Much of Ookla is included in those figures, although the advertising portion is separate. We're seeing extraordinarily high levels of testing volume, which strengthens our dataset. Increased testing volume doesn't always convert point-for-point into revenue, but it strengthens our market position in data capture. As 5G rolls out, we expect increased testing volume and new datasets for which we can charge incrementally. So 5G should be a tailwind for Ookla. Another related business is Ekahau, which was impacted earlier by office shutdowns, but it's recovering well. When people return to offices, Wi-Fi needs to be strong given the high broadband usage from video conferencing. The hybrid work environment will likely continue to increase broadband demands, and Ekahau should thrive in that environment.

Speaker 11

Okay, that makes sense. Second question: you targeted an $80 million EBITDA run rate for RetailMeNot in 12–24 months. Can you talk through the drivers—how much is revenue improvement via take rate, how much is cost opportunity via shrink-to-grow, and what is the competence level of reaching that target?
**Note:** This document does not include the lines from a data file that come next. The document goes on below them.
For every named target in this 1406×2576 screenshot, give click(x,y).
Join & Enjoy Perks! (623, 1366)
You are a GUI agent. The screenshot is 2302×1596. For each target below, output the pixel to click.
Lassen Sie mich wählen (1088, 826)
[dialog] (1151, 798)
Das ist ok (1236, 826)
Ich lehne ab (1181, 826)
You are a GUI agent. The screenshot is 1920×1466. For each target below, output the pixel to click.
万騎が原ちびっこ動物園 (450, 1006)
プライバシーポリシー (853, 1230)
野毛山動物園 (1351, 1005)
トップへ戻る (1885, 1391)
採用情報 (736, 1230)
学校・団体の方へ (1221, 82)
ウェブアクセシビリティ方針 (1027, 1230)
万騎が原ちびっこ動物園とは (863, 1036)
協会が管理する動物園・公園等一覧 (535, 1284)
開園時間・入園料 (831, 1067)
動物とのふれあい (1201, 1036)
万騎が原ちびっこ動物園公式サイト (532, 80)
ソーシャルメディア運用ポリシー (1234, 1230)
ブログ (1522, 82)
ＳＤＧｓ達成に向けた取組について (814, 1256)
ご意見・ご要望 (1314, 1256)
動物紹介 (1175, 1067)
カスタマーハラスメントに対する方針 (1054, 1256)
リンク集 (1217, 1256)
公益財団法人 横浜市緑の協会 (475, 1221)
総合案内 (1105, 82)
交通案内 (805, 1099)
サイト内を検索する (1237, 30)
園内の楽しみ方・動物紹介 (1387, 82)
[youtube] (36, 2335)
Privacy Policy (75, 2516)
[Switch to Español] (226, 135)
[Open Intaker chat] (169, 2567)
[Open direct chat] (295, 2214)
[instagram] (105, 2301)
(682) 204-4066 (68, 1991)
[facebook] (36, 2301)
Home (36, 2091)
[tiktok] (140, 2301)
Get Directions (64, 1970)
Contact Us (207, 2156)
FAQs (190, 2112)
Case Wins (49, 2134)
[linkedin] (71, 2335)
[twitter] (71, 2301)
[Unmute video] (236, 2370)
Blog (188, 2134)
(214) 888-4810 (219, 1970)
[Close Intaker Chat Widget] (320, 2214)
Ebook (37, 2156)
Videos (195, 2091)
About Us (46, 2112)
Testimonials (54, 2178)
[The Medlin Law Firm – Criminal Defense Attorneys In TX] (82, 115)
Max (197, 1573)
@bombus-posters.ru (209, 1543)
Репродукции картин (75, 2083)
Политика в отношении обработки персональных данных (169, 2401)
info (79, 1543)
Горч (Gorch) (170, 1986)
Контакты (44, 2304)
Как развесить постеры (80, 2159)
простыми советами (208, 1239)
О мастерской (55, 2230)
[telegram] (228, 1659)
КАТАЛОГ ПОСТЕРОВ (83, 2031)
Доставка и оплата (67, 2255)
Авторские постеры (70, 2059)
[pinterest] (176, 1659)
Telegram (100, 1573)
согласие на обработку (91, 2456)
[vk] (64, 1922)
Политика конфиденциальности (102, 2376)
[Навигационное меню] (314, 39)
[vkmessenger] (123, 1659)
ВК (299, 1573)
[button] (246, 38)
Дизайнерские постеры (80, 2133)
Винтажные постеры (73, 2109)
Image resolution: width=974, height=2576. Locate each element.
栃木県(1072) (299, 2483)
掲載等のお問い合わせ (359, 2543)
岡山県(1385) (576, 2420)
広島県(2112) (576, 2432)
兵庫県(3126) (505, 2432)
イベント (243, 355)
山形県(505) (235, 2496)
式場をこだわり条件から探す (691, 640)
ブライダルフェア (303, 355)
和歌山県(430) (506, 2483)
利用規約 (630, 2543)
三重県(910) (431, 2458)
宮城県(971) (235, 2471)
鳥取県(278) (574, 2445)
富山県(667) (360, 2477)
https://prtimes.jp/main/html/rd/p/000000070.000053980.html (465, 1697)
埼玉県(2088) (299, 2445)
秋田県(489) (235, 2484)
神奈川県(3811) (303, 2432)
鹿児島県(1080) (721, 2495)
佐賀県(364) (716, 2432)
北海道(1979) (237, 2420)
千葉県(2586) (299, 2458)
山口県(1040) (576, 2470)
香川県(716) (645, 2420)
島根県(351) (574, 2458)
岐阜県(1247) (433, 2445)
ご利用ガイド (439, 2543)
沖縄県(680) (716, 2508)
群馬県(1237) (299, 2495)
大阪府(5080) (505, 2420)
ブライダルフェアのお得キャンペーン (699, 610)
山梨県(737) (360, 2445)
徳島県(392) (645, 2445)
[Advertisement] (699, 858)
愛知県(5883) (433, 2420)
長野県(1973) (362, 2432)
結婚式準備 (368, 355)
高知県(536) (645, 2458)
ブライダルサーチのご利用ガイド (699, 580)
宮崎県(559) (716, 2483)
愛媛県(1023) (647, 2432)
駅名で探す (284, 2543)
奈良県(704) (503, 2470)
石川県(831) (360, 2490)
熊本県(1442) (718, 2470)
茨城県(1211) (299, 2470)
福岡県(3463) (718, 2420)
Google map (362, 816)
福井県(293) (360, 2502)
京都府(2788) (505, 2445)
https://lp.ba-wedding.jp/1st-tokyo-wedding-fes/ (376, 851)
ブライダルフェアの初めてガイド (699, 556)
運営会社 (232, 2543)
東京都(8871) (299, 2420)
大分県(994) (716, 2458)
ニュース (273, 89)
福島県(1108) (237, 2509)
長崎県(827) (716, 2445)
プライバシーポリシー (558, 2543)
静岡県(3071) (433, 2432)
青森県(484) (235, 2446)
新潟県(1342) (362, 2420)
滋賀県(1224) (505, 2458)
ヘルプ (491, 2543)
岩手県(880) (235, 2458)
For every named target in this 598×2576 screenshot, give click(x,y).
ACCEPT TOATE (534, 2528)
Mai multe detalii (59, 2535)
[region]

It's all of the above. We'll see margin improvements earlier as we deprioritize low- and negative-margin businesses—shrink-to-grow. Take-rate and traffic improvements will take longer to materialize but are achievable within the 12–24 month timeframe. Future M&A on the platform would be additional upside. Our order of operations is familiar: address the de-prioritization first, then execute on growth initiatives; by February's call we'll have a better sense of the pace and timing for organic opportunities around take rate and traffic.

Speaker 11

Great. Thank you.

Operator

I would now like to turn the call back to Scott Turicchi for any closing remarks.

Thank you very much. We appreciate all of you joining us today for our Q3 earnings call, unpacking the results as well as getting a deeper dive on RetailMeNot. As usual, we will be at a number of conferences, albeit virtual, between now and the end of the year. Look for press releases to announce those conferences. We will also be doing a variety of non-deal roadshow activities, virtual of course. If you have any follow-up questions or interests, please reach out to me or Vivek or to one of our analysts and we'll be happy to facilitate a conversation. We expect our next regularly scheduled earnings call to be approximately in the second week of February to announce Q4 results and release 2021 guidance. Thank you.

Thank you.

Operator

Ladies and gentlemen, this concludes today's conference call. You may disconnect your phone lines at this time, and have a wonderful day. Thank you for your participation.